Once a line is found to contain "Staff", copy it out of the listing.

+++ Records provided

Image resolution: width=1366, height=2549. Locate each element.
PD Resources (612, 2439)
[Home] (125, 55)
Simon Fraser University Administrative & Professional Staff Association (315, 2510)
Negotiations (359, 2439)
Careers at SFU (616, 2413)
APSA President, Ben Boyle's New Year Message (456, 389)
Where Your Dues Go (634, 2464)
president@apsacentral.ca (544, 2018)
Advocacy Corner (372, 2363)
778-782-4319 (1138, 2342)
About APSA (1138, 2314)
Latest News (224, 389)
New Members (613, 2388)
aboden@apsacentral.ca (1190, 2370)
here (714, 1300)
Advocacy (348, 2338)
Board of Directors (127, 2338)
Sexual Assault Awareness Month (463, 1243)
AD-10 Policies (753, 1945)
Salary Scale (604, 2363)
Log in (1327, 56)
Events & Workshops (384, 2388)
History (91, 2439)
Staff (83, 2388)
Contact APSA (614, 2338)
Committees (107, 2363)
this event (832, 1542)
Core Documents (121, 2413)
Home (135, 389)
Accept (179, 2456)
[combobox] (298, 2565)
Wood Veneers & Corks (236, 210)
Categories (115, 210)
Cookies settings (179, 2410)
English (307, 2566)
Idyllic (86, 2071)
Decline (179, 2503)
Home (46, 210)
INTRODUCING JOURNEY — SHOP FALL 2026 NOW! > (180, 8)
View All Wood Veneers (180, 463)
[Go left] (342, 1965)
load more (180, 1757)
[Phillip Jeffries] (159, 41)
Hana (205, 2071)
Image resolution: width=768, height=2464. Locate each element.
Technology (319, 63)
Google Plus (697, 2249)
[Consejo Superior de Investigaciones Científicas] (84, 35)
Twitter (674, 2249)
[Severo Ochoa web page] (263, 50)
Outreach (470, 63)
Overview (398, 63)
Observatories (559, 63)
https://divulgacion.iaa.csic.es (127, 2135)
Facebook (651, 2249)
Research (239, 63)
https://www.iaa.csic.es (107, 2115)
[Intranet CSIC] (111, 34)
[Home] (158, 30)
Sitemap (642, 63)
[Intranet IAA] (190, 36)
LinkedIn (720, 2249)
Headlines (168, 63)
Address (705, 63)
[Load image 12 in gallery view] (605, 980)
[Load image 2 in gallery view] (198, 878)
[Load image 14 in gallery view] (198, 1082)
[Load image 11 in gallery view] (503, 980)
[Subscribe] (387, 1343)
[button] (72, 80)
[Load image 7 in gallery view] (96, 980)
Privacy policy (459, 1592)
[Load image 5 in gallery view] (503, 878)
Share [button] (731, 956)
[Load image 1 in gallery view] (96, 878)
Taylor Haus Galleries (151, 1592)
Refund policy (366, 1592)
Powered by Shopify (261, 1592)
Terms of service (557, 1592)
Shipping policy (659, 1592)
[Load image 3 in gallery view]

++++++

→ **Solution to this task**:
Simon Fraser University Administrative & Professional Staff Association (315, 2510)
Staff (83, 2388)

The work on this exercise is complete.